Destiny Islas, DPAC Champion

As an advocate for change, it’s always important to acknowledge the barriers, hardships and difficult conversations encountered within the field. Before I was an advocate, I had to go through different experiences of trials and tribulations with my care team in both the diabetes sector and the general hospital care. I understand the lack of awareness and education around diabetes when I was being treated so harshly in the beginning of my diagnosis.  

My endocrinologist was unsupportive of my journey by being too hard on me during the beginning stages of my journey and made my mental health decline every visit when I would hear non-constructive advice for diabetes management. However, the most negative and memorable experience I had was my general doctor withholding medications just because I was using a Dexcom CGM and not the traditional glucometer like he wanted. He wasn’t able to view my numbers because he didn’t have the software to connect Dexcom to the devices he had available to him. I simply told him I would no longer have him involved in managing my diabetes, which then caused a retaliation of withholding my insulin for over a week.  

When this happened, I had decided enough was enough. I switched both my endocrinologist and general doctor. Once I explained the situation to my new doctor, she took off the hold and I was able to revive my medications.  
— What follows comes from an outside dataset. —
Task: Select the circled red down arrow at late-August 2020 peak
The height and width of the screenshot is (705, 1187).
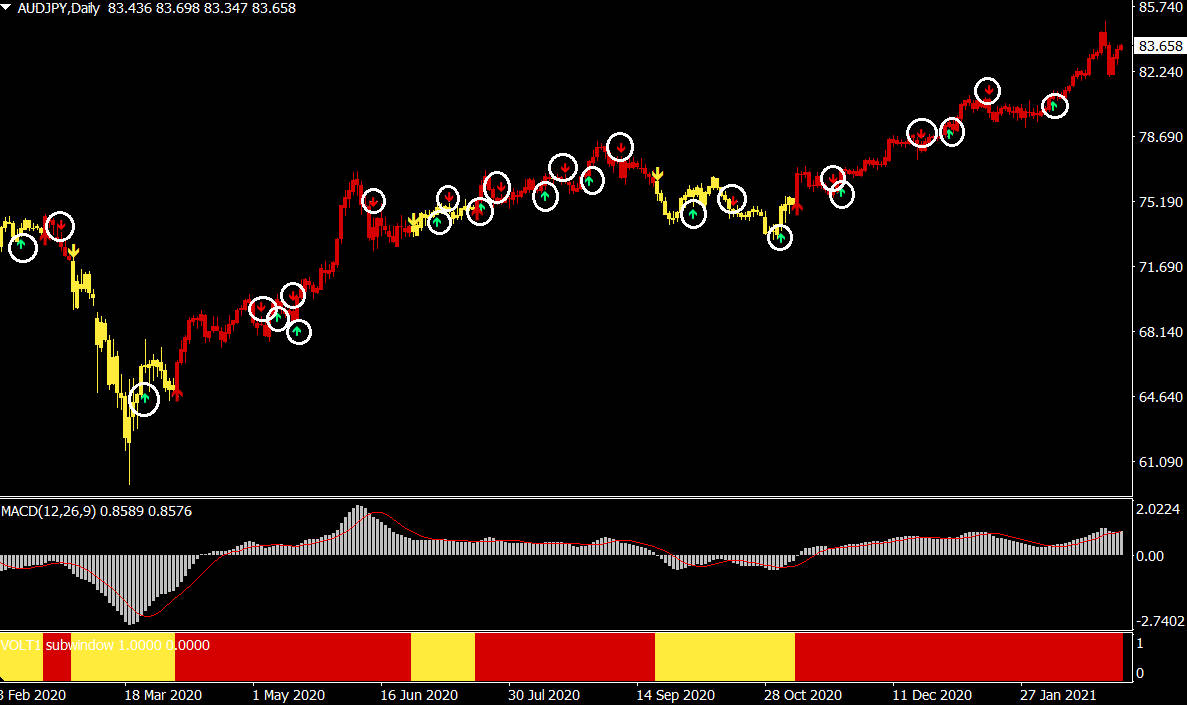Action: point(620,147)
Although traumatic, this made me realize how important the field of advocacy is because this can be going on in the diabetes community and no one talks about it because of the stigma and fear that arises when doing so. As I advocate within the community, I remember that we all come from all walks of life, and I need to consider the different lifestyles and even challenges we can all face. Especially in our communities of color. As someone who identifies as Latina and has a family history of diabetes, a lot of my family still did not know what diabetes truly is and how to navigate it because healthcare is both not accessible and resources are not attainable for all. When there is little guidance within diabetes care, this is when unfair treatment and misunderstanding can happen. Unfortunately, this causes the quality of care to decline for those with diabetes who need to not only survive but thrive. Keeping our cultures alive, bringing the family together to understand, and even asking for help was one of the hardest things to do living as a person with diabetes who is also surrounded by diabetes in my family.
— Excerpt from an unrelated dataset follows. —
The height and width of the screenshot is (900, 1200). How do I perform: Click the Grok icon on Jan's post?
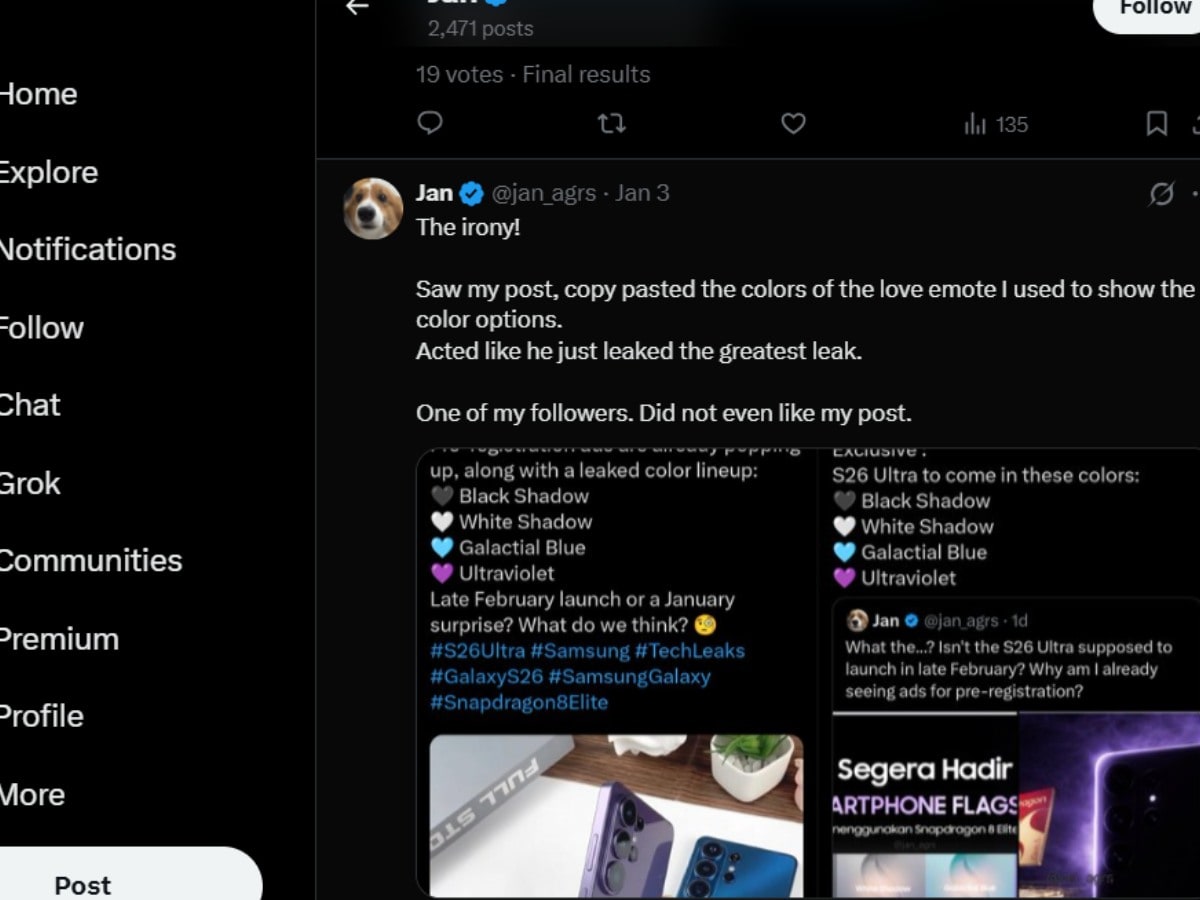click(1161, 194)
As someone who dives deeper into diabetes knowledge, education, awareness and advocacy – I hold a certain amount of knowledge that holds meaning. After going to a diabetes conference and being a part of the Diabetes Link, I learned so much more about the field of diabetes technology, healthcare resources and community advocacy sector. Things are accessible through higher education, another resource that isn’t so easily available to our communities. That knowledge we gain in any form of education is the key fundamental component in breaking barriers and talking about the problems within our communities all around. Resources and education for diabetes care management need to be accessible. The mistakes, trials, and bad experiences allowed me to see a wider point of view of how different each diabetes journey is for everyone and how much we can learn from each other. From talking about insurance, health management, diabetes mental anguish to just overall support system, it truly brings the community together and helps one another learn so many key components to making the diabetes community excel further. The differences we have, and bad experiences we go through, can put blockages forward, but if navigated right, they can make us come together stronger than ever. Our communities of color need more accessible resources, especially in our at-risk communities such as low income, homeless populations and undocumented individuals that have even more limited access to education and/or resources. We need to stop and listen to the diabetes community, loved ones of those affected, and stories we see in all walks of life to truly understand and move together.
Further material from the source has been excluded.